De Europese Unie is partij bij het Verdrag 1 .

2.2.De Conferentie van de Partijen

De krachtens artikel 18 van het Verdrag opgerichte Conferentie van de Partijen (COP) is het bestuursorgaan van het Verdrag van Rotterdam. Dit orgaan komt normaliter om de twee jaar samen om toezicht te houden op de uitvoering van het Verdrag. Het beoordeelt ook chemische stoffen op verzoek van de Commissie ter beoordeling van chemische stoffen (CRC).

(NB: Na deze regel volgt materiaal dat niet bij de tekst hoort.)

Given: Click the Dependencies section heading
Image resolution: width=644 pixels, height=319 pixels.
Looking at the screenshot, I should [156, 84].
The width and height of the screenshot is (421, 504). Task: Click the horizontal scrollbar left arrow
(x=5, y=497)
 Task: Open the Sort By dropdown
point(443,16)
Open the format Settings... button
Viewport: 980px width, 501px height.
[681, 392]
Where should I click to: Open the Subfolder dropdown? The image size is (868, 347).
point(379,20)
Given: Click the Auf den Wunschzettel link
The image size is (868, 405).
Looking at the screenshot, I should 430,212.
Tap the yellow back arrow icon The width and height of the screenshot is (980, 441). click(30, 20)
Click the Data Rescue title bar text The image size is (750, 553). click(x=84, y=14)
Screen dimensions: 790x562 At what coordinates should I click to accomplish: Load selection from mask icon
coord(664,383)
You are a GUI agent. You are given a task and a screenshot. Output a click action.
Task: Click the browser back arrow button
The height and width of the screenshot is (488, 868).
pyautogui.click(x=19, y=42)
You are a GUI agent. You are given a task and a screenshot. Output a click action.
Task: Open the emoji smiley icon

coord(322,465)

Krachtens artikel 5, lid 1, van het Verdrag moeten partijen kennisgevingen indienen van definitieve regelgeving om het gebruik van een chemische stof op nationaal niveau te verbieden of aan strenge beperkingen te onderwerpen. Als het secretariaat voor dezelfde chemische stof twee kennisgevingen ontvangt van twee partijen uit twee verschillende regio’s waarvoor de procedure voor voorafgaande geïnformeerde toestemming geldt, worden deze kennisgevingen doorgegeven aan de Commissie ter beoordeling van chemische stoffen. De CRC moet deze kennisgevingen toetsen aan de criteria van bijlage II bij het Verdrag en een aanbeveling aannemen met betrekking tot de opname in de lijst van de desbetreffende stof die ter overweging aan de COP is voorgelegd.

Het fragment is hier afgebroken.